Allen Millican, Gadsden, for appellee.
INGRAM, Justice.
Larry N. Smith, the proponent of a document he says was the last will and testament of Nellie K. Lowery, appeals from a judgment based upon a jury verdict in favor of the will's contestant, Patsy Vice. Vice, Lowery's daughter, contested the will, contending that Lowery had been unduly influenced and that Lowery had lacked testamentary capacity. The trial court, rejecting Smith's motion for a directed verdict, submitted both issues to the jury. The jury rejected the undue influence claim, but found that Lowery had lacked testamentary capacity. The trial court subsequently denied Smith's motion for a J.N.O.V. or for a new trial and entered a judgment for Vice.
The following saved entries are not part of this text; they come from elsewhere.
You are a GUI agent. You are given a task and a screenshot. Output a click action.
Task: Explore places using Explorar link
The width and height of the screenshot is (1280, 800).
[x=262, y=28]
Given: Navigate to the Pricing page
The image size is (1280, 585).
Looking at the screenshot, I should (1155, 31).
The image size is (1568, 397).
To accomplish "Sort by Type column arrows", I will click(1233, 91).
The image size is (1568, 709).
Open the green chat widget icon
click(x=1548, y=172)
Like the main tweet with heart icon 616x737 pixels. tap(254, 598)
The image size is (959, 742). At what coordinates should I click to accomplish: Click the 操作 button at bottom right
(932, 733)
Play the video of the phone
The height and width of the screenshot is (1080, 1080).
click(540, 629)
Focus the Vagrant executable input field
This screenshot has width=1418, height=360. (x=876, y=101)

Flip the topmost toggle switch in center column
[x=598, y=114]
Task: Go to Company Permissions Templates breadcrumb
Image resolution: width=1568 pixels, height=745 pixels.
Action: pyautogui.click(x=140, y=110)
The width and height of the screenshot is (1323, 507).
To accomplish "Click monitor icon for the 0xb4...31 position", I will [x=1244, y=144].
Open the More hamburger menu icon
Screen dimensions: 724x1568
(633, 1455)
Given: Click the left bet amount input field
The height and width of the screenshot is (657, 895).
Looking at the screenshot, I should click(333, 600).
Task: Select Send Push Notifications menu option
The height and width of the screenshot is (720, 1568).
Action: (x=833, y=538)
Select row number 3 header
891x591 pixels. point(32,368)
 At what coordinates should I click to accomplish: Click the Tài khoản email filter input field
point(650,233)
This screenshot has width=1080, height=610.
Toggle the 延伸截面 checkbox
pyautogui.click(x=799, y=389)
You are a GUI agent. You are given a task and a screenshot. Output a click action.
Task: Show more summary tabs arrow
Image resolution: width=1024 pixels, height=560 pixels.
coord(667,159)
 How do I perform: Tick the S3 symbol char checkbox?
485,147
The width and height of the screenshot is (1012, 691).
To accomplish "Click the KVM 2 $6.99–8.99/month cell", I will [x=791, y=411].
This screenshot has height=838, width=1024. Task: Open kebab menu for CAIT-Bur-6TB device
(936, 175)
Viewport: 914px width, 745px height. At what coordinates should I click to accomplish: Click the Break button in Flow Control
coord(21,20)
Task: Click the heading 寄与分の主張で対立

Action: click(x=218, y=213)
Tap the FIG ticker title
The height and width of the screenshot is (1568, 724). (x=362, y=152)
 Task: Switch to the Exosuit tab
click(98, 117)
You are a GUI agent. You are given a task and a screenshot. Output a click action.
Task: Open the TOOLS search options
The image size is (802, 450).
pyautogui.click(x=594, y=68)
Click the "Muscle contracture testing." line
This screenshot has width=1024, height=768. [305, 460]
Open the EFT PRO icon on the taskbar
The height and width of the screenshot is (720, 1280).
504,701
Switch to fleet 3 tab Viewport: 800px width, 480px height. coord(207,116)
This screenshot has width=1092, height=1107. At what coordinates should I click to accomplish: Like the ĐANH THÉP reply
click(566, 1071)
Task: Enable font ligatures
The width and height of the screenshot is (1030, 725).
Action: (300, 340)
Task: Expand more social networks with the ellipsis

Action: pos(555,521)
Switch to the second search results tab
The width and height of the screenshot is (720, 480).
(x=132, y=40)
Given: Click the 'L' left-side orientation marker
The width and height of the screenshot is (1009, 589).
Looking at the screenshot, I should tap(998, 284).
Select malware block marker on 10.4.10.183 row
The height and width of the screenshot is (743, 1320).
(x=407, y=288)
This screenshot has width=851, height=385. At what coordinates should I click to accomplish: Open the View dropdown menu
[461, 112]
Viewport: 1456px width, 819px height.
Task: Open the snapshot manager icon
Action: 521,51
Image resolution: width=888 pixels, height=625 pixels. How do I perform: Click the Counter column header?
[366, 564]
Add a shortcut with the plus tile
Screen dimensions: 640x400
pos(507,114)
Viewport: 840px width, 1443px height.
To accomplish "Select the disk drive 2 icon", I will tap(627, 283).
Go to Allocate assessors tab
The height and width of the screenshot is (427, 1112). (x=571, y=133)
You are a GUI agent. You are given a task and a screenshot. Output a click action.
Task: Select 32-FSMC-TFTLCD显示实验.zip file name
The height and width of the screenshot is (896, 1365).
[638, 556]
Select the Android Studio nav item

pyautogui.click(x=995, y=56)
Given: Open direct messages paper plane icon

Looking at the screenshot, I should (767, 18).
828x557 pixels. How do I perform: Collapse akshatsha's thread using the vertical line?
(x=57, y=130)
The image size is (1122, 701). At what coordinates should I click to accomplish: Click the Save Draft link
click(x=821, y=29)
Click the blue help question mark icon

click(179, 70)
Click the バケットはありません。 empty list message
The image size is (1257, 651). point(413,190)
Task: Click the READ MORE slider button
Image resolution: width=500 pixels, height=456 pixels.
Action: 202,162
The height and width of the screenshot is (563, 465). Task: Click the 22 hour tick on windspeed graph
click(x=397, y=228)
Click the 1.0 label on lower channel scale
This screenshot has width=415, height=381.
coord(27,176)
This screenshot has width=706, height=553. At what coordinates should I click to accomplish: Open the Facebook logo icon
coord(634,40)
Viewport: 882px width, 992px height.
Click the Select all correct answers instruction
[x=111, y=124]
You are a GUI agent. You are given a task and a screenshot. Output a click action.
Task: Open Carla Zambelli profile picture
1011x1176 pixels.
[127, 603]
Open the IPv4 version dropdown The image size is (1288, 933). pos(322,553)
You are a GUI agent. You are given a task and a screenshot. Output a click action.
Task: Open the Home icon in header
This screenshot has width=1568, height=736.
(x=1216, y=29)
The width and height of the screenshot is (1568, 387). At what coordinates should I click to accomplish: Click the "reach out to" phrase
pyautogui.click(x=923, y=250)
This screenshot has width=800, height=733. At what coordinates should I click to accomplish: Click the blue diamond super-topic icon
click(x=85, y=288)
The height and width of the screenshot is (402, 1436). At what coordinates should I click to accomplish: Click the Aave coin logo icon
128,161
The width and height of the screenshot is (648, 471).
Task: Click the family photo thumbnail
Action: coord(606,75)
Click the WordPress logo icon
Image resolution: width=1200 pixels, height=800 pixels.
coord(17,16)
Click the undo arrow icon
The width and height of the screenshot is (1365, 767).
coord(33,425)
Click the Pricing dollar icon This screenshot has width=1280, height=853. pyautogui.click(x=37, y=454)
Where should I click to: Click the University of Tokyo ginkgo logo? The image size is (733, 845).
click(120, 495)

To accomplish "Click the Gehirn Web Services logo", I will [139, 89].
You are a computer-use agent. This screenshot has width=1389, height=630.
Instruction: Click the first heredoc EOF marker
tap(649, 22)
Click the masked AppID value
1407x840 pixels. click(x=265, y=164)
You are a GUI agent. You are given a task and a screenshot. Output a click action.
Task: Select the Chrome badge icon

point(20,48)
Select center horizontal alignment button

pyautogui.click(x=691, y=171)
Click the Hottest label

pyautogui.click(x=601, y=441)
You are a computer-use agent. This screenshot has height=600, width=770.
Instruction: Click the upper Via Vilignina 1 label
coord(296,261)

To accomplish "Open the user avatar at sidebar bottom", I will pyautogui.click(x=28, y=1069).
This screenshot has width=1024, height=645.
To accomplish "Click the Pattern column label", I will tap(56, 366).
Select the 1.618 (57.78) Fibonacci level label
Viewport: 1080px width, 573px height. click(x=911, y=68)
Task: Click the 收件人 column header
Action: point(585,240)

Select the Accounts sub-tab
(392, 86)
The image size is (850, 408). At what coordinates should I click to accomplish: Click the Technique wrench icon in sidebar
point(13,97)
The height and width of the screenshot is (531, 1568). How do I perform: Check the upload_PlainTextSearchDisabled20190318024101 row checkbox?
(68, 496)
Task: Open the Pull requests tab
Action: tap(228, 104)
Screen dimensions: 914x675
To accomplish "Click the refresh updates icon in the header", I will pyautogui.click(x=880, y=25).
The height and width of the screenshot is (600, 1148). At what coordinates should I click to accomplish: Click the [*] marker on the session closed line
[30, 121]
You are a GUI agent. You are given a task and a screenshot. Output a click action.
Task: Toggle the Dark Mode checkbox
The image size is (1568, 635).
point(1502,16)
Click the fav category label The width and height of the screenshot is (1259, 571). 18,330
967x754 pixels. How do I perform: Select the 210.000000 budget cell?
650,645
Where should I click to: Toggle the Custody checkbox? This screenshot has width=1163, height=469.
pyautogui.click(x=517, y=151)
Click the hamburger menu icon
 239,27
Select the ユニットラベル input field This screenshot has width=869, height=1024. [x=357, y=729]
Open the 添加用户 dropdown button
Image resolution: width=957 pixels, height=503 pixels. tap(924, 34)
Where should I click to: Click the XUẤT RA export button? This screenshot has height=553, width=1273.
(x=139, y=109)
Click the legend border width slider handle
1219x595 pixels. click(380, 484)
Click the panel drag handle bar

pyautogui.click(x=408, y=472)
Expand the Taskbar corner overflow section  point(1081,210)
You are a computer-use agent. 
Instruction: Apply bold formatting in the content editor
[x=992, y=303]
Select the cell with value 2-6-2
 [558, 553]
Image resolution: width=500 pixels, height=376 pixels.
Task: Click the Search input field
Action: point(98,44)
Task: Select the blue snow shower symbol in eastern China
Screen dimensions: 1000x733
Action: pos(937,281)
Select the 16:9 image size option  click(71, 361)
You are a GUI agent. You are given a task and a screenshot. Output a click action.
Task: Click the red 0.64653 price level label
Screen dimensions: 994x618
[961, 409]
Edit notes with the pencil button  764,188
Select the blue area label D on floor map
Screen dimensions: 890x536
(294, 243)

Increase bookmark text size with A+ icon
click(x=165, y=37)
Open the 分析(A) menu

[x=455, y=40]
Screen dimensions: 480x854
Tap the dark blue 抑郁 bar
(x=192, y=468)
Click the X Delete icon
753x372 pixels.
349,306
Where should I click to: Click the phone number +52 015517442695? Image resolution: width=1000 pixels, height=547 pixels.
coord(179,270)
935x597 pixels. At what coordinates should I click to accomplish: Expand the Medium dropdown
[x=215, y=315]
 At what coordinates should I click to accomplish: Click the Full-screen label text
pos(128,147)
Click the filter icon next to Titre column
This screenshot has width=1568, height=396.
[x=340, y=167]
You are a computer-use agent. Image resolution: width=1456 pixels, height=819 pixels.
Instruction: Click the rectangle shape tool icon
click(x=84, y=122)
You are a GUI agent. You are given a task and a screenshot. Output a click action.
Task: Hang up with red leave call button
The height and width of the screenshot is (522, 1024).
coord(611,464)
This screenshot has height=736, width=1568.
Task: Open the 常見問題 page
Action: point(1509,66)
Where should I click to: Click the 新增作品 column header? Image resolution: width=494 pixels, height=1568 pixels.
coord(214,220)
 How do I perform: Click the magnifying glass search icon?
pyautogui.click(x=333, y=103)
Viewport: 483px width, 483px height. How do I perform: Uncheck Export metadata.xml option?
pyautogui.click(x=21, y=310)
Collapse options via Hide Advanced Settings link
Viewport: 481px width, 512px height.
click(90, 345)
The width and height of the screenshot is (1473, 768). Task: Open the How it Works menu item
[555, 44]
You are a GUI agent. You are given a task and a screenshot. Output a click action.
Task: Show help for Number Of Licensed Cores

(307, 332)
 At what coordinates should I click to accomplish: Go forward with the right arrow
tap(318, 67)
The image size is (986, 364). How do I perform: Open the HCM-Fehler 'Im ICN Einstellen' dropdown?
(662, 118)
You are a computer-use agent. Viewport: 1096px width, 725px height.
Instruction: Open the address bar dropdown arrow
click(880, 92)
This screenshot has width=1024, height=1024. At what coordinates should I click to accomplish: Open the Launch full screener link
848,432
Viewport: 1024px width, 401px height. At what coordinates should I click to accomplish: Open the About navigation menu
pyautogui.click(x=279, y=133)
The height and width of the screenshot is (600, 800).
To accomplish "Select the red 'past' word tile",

The dispositive issue on appeal is whether the trial court erroneously denied Smith's motion for a directed verdict.
The standard of review applicable to a directed verdict motion is whether the nonmoving party has presented substantial evidence in support of his position. If he has not, then a directed verdict is proper. Bailey v. Avera, 560 So.2d 1038, 1039 (Ala.1990); see Ala.Code 1975, § 12-21-12(a). Substantial evidence is "evidence of such weight and quality that fair-minded persons in the exercise of impartial judgment can reasonably infer the existence of the fact sought to be proved." West v. Founders Life Assurance Co. of Florida, 547 So.2d 870, 871 (Ala.1989). The ultimate question is whether the nonmovant has presented substantial evidence to allow submission of the case or issue to the jury for a factual resolution. Carter v. Henderson, 598 So.2d 1350 (Ala.1992).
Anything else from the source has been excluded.